Before MOORE, FRIENDLY and VAN GRAAFEILAND, Circuit Judges.
On Petition for Rehearing
Per Curiam: In a petition for rehearing Leonard raised, inter alia, a claim that our discussion of the omission of income from his 1968 tax return, slip opinion at 5847-52, was incomplete in one respect. Our opinion assumed, on pp. 5949-50, that the only evidence of the alleged $73,742.33 loss of Leonard Inc., for the period February 1, 1968 through January 31, 1969, was "an unfiled tax return, signed only by the accounting firm and unexplained by any preparer ..." - in fact a copy of the unfiled return - whereas the defense had also introduced a copy of the same unfiled return signed by Leonard, and the Government had introduced the original financial books and records and cancelled checks of Leonard Inc., which allegedly "fully corroborate these losses." We called upon the Government to answer, and Leonard has replied. While the opinion should be corrected as hereafter set forth, our conclusion is not affected.
It is therefore ordered that:
(1) The second and third sentences of the first full paragraph on p. 5849 be changed to read:
The defense offered two exhibits purporting to be copies of a proposed corporate income tax return for the period February 1, 1968 to January 31, 1969, see note 2, showing a loss of $73,742.33; both copies were subscribed by the accounting firm, and one was also signed "Jackson D. Leonard."
(2) The second and third sentences on p. 5850 are stricken and the following is substituted thereofr:
The corporate tax return was never filed. Even if the copies of the proposed return were admissible at all as proof of the facts stated in the absence of testimony by the preparer, which seems doubtful, see Standard Oil Co. of California v. Moore, 251 F.2d 188, 222-23 (9 Cir. 1957), cert. denied, 356 U.S. 975 (1958), the mere existence of copies of an unfiled return carries little weight; indeed, the defense's failure to call the preparer could properly give rise to a negative inference whether Leonard Inc. had a loss. See 8 Wigmore, Evidence § 2273 (McNaughton rev. 1961).

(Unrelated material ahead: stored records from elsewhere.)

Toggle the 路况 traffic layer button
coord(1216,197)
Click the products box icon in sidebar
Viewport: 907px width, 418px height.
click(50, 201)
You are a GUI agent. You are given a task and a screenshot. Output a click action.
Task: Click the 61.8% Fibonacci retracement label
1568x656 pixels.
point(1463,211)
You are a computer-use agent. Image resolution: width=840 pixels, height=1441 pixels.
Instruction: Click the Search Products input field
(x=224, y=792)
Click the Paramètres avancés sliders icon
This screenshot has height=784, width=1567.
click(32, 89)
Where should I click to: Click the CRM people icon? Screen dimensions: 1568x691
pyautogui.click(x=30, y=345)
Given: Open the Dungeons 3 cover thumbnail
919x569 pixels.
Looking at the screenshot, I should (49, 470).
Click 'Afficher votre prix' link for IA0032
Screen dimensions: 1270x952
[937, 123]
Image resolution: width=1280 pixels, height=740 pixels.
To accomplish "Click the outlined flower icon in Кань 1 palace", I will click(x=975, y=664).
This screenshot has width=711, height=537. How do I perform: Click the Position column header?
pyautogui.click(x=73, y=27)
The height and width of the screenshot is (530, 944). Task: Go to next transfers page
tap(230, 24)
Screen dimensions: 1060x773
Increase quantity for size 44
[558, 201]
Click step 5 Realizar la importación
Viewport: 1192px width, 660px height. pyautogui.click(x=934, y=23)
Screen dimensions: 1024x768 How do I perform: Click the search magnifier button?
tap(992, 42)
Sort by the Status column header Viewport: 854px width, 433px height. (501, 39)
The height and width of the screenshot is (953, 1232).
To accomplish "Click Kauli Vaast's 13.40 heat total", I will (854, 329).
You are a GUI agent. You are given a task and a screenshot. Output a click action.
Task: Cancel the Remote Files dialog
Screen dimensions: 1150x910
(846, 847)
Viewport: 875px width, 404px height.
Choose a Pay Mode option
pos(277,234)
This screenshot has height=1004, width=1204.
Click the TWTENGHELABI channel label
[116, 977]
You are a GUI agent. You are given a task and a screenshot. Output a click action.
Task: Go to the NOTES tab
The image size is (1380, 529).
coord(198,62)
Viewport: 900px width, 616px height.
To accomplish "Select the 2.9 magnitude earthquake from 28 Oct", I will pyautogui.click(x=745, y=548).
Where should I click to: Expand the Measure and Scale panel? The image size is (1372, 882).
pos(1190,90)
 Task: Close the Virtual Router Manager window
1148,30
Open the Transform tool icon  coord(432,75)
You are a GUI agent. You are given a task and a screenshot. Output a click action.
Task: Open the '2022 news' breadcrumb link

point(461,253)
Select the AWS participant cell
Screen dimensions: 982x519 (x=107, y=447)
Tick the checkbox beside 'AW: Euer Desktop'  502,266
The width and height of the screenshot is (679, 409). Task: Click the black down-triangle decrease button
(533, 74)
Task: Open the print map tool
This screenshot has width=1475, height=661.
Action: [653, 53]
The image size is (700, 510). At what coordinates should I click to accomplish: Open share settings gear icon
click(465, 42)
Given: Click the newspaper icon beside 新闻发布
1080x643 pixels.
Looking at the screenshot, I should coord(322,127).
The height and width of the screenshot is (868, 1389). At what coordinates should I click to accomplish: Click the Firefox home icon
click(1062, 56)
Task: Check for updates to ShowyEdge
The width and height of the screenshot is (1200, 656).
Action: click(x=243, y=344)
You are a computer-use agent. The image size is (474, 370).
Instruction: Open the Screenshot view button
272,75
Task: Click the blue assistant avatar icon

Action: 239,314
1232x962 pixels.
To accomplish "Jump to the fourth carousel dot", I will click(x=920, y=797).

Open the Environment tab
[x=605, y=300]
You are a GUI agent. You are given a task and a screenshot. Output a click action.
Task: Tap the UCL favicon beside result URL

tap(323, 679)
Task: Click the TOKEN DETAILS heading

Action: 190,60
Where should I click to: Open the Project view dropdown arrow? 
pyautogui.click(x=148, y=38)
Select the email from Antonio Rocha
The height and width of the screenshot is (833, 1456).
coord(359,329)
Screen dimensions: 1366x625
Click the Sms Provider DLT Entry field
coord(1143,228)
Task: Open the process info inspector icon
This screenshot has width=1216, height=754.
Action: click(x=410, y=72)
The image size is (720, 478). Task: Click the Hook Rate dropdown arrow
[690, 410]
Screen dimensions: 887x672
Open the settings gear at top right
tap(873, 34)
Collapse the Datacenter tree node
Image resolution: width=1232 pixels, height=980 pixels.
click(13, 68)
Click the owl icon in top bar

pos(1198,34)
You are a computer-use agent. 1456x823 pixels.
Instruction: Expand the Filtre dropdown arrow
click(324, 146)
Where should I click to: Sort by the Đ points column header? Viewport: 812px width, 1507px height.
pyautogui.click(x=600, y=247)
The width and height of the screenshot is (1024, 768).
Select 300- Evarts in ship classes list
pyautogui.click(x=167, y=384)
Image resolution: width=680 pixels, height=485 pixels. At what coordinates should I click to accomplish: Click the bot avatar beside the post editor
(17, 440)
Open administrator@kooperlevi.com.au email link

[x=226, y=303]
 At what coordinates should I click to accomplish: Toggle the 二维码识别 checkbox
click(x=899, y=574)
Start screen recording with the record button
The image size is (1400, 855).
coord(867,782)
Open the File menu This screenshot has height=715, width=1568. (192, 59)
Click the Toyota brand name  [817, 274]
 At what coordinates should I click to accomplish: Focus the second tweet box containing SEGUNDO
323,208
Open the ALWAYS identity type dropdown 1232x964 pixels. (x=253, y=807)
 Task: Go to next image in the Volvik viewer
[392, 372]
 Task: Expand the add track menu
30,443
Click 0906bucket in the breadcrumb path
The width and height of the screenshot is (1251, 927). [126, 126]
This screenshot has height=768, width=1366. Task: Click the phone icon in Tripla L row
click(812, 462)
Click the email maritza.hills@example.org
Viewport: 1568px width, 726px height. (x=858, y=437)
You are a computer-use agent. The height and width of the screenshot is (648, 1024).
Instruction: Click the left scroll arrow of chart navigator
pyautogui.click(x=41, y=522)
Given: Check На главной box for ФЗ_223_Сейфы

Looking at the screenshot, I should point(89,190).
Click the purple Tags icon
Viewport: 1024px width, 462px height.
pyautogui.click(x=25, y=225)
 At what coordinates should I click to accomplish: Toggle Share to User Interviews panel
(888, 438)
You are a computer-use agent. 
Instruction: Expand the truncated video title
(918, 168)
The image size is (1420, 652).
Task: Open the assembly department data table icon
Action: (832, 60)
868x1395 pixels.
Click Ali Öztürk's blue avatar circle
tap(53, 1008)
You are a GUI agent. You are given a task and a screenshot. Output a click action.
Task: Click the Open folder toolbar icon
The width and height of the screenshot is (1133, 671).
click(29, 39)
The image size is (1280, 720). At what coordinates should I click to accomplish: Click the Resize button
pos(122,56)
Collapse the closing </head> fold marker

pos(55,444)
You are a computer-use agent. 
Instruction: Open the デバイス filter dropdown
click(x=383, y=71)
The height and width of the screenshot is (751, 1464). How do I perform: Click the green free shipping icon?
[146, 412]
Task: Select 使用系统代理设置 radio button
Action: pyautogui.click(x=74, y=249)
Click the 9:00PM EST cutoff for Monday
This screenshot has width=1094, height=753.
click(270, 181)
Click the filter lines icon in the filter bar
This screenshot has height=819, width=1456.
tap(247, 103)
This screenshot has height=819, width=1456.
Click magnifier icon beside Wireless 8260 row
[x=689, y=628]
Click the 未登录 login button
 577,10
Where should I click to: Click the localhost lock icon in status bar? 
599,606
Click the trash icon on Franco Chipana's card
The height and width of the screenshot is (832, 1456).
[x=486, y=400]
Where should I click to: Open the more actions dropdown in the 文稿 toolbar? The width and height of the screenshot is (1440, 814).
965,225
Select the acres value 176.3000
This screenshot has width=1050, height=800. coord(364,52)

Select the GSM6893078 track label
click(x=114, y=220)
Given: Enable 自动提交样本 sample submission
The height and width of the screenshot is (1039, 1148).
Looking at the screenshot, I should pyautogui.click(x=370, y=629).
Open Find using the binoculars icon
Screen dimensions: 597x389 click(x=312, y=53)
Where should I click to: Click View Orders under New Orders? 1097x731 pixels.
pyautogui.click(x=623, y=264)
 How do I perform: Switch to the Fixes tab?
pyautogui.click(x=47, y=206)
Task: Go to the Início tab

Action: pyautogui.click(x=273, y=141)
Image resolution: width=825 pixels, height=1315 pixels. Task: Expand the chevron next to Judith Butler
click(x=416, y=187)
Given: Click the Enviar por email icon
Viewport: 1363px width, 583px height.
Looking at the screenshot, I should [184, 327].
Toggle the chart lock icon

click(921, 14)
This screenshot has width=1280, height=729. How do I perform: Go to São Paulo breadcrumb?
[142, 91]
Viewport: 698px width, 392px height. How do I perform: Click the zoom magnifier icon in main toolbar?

The books and records were apparently "corrected" in several respects, including the moving of a $40,000 item from an income to a loan column; the "uncorrected" sheets would support the unsigned form showing a loss of only $29,017.77 - not enough to counterbalance the $58,684.12 of undeposited Treadwell checks. If these changes could be explained, defendant had the burden of going forward and doing so by calling the preparer or some other witness. Moreover, the books were not closed on December 31, 1968, and the proposed return was for the wrong year.
(3) In all other respects the petition for rehearing by the panel is denied.